There are three such stocks that should be on your radar right now.
A utility company
The utility sector is an evergreen, healthy business. But not all utility businesses are the same. Take Algonquin Power & Utilities (TSX:AQN)(NYSE:AQN) as an example. The company combines both power generation and utility (distribution), so its assets are spread out over the entire spectrum of the electricity business.
Power generation is a stable enough business on its own, and since Algonquin focuses quite heavily on renewables, it’s a significantly more attractive business that is expected to become even more relevant in the future.
Algonquin offers a powerful combination of dividends and capital-appreciation potential. However, the stock has mostly been cyclical since the 2020 crash. It may resume its linear growth pattern, making it a powerful long-term holding capable of withstanding harsh market conditions.
A solid waste management company
Waste Connections (TSX:WCN)(NYSE:WCN) is one of the largest private companies in the waste collection space — not just in North America but globally. The company has a massive operational range and caters to an extensive clientele in Canada and the United States. The primary business is the residential waste collection, but it also caters to commercial clients. A diverse service portfolio is also an important asset.
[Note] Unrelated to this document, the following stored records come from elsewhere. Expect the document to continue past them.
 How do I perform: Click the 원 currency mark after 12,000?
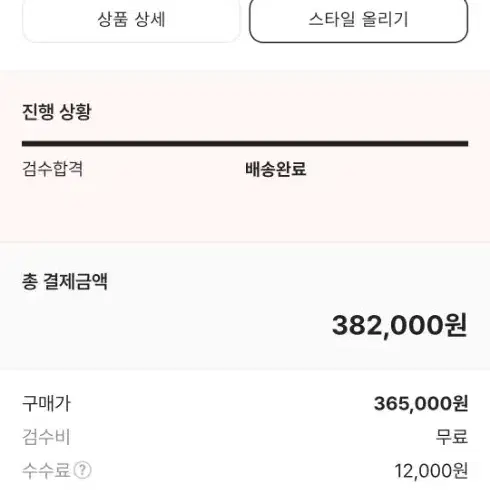(x=460, y=471)
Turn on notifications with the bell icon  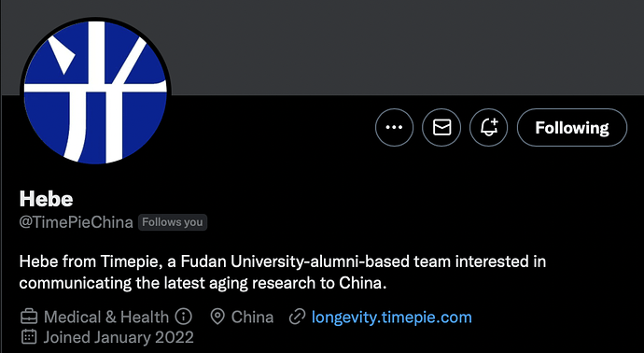click(489, 127)
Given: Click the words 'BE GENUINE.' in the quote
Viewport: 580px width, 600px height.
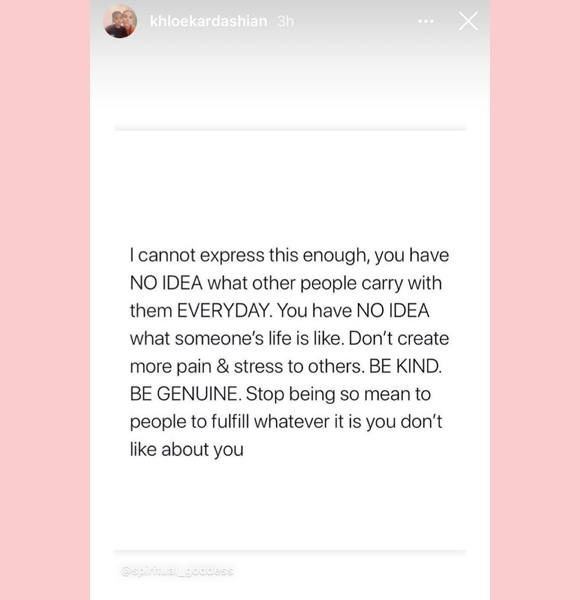Looking at the screenshot, I should 186,394.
It’s also a powerfully resilient stock. After the 2020 crash, it took the stock only a bit over six months to fully recover. But it’s not just its history; it’s also the business model. As an essential service company, Waste Connection is safe from adverse market conditions in nearly the same way as utility companies are. It also offers a dividend, but the yield is never attractive enough.
A consumer staple company
Another powerful holding you may consider to take you through the treacherous waters of recession is Metro (TSX:MRU). Not only does it have an impressive network, but it also has the business built around two evergreen and forever-in-demand things: food and medicine.
The 950 food stores and 650 drug stores that cover an impressive geographic reach within the country give it a strong market penetration edge.
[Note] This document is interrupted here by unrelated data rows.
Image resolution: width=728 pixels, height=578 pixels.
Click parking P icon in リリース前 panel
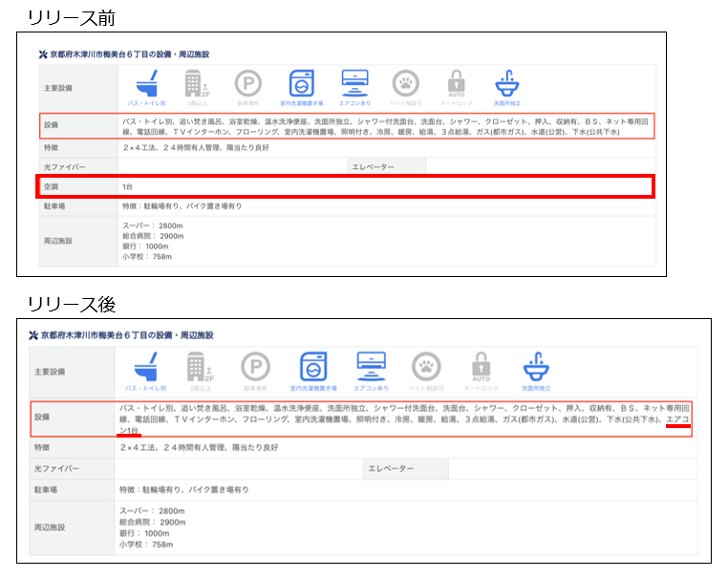click(x=248, y=83)
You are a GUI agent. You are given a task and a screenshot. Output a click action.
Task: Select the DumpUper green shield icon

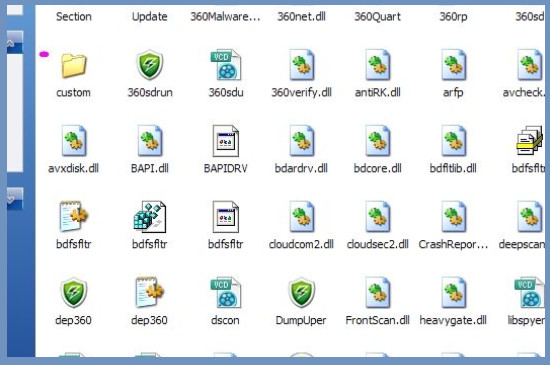(x=301, y=292)
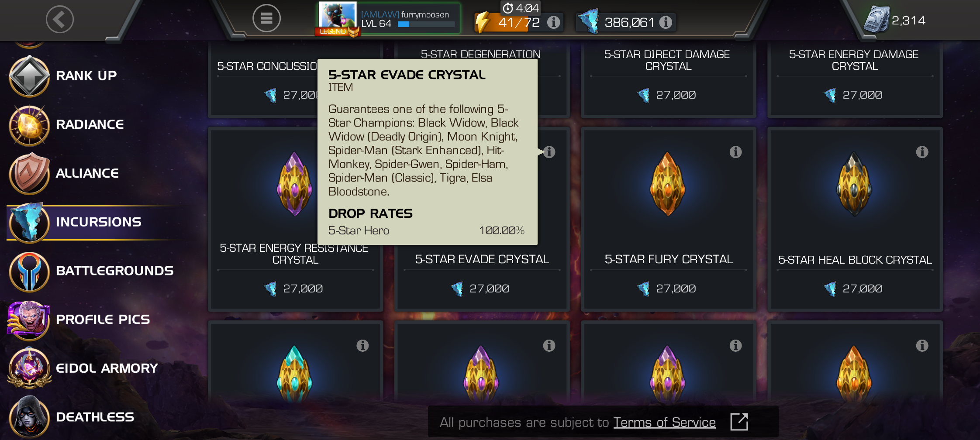
Task: Go to the Deathless store category
Action: point(94,417)
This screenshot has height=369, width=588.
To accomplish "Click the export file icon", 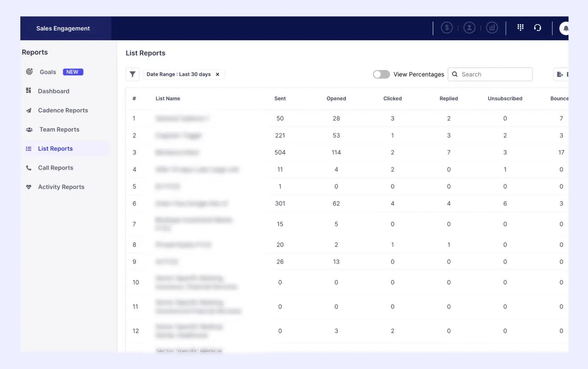I will click(x=560, y=74).
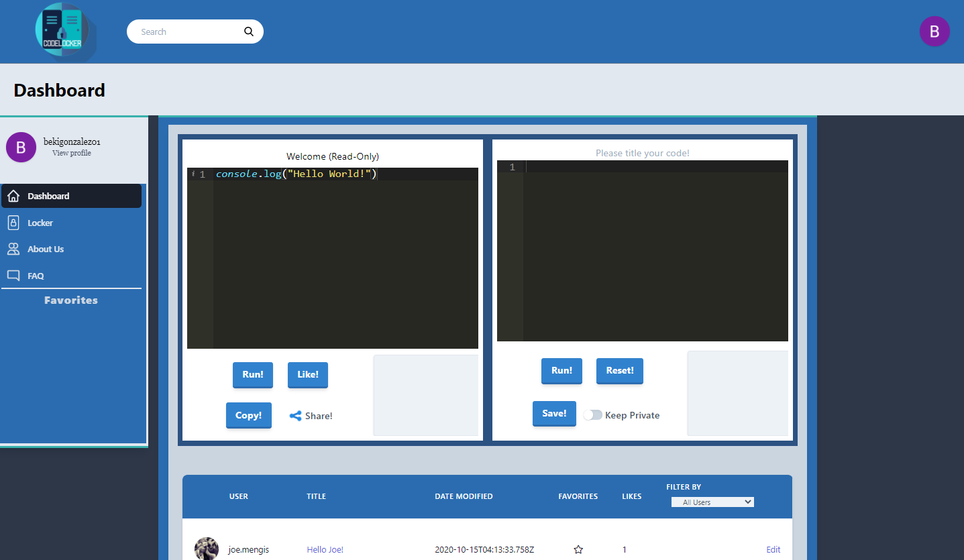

The stock recovered after the 2020 crash and reached its pre-pandemic value well before the year-end. It’s an established aristocrat, but the capital-appreciation potential attracts most investors to this stock. In the last decade, the stock has risen roughly around 300%, and if you add in the dividend, the total returns are substantially higher.
Foolish takeaway
The current market pullback is not on the 2020 level, let alone the Great Recession level. However, we don’t know when it will reach its bottom. And if you plan on buying these stocks for their resilience against inflation, you can still take advantage of the recession-driven market crash and the discounts that come with it.